D'après le texte sur Frère André, où habitait le grand-père mentionné ?

▶ **Texte fourni**:

>>

« Frère André sera bientôt Saint », lisait-on dans un des courriels que
j’ai reçu récemment.
Du coup, je me suis demandé s’il aurait été d’accord avec cette
affirmation de son vivant. Mon grand-père, Dieu ait son âme, l’a
rencontré quelques fois. C’est que mon grand-père habitait sur le
terrain de l’Oratoire Saint-Joseph et y a travaillé quelques années.
L’avez-vous connu ? C’était un homme généreux. Illettré, mais fort
cultivé. Il était débrouillard, il était bon, un saint homme en somme.
Mon grand-père ne sera sans doute jamais canonisé, comme les milliers
d’ouvrier qui ont construit la Basilique, comme la centaine de milliers
de pèlerins qui ont pérégriné vers le dôme de l’Oratoire dédié à
Saint-Joseph.
Je ne suis pas contre la canonisation de Frère André, comprenez-moi
bien. J’en suis même très fier. Mais n’oublions jamais que c’est la
vocation de tout chrétien et de toute chrétienne de tendre à cette
perfection de la charité dans le quotidien de leur vie. Et si vous
voulez tout savoir, je crois qu’il y a beaucoup plus de saints et de
saintes que ne le laissent croire les procès de canonisations.
L’apôtre Jean raconte sa vision : « J’ai vu une foule immense, que nul
ne pouvait dénombrer, une foule de toutes nations, races, peuples et
langues. »

<<

▶ **Lignes affichées**:
>>

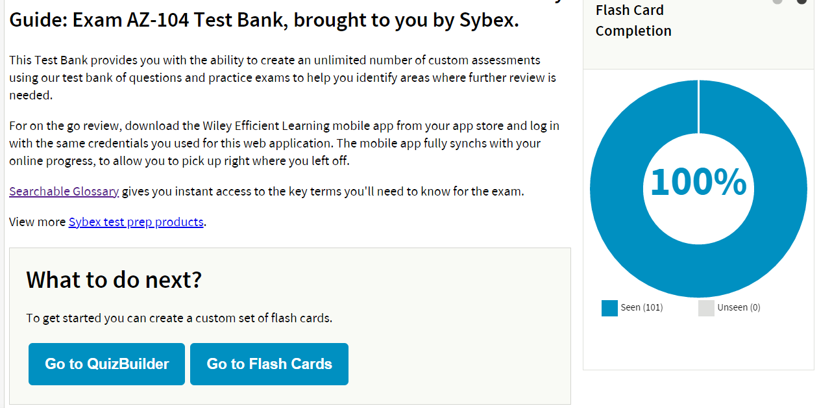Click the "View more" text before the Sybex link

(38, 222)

<<
>>

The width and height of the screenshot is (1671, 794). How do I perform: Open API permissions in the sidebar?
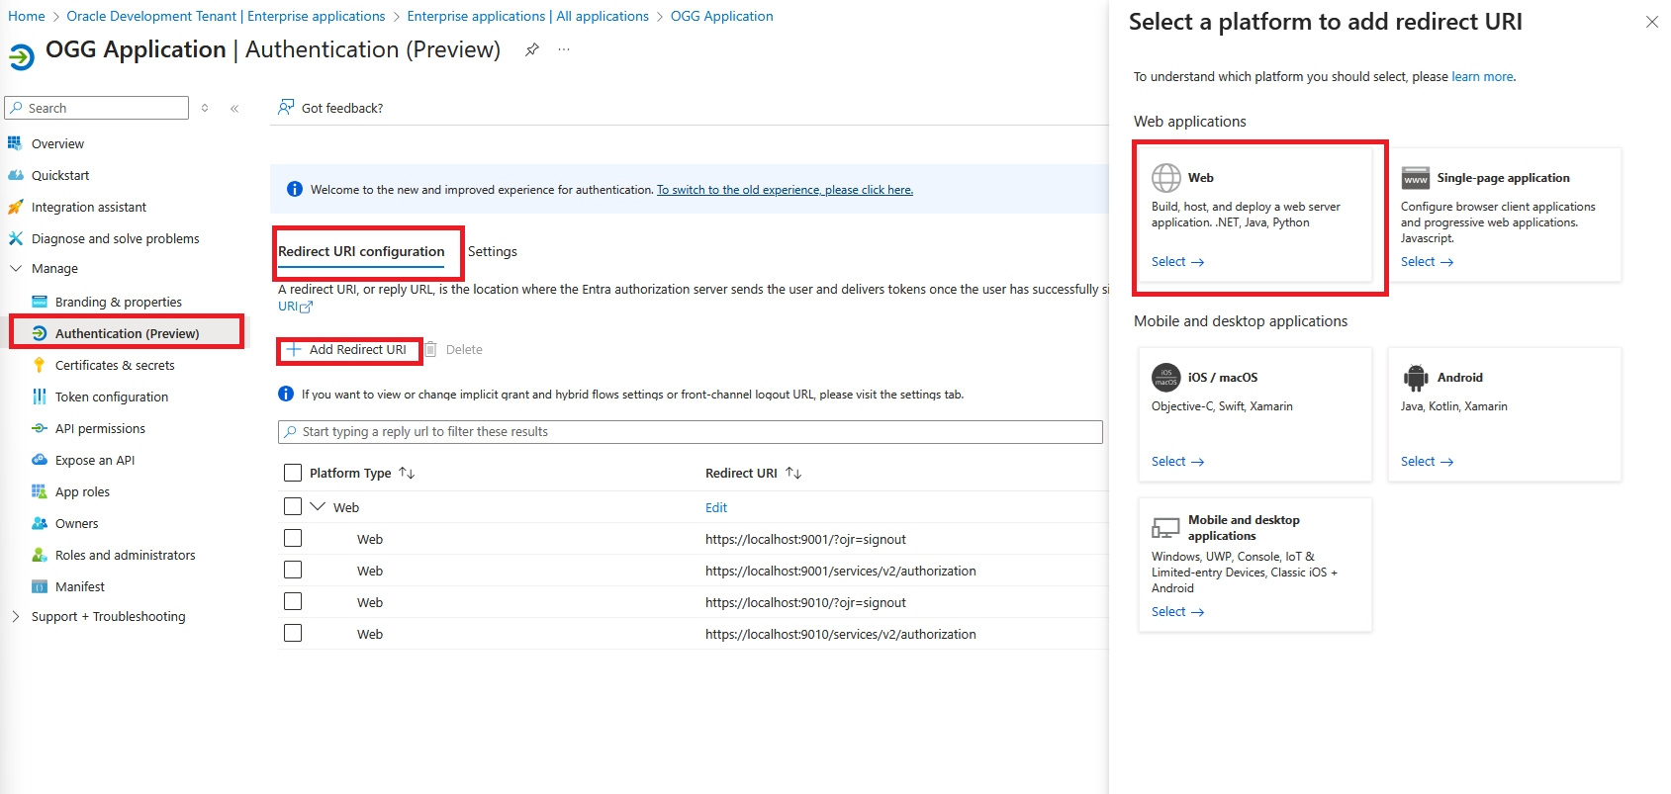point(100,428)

<<

▶ **Solution proposée**:
Il habitait sur le terrain de l'Oratoire Saint-Joseph.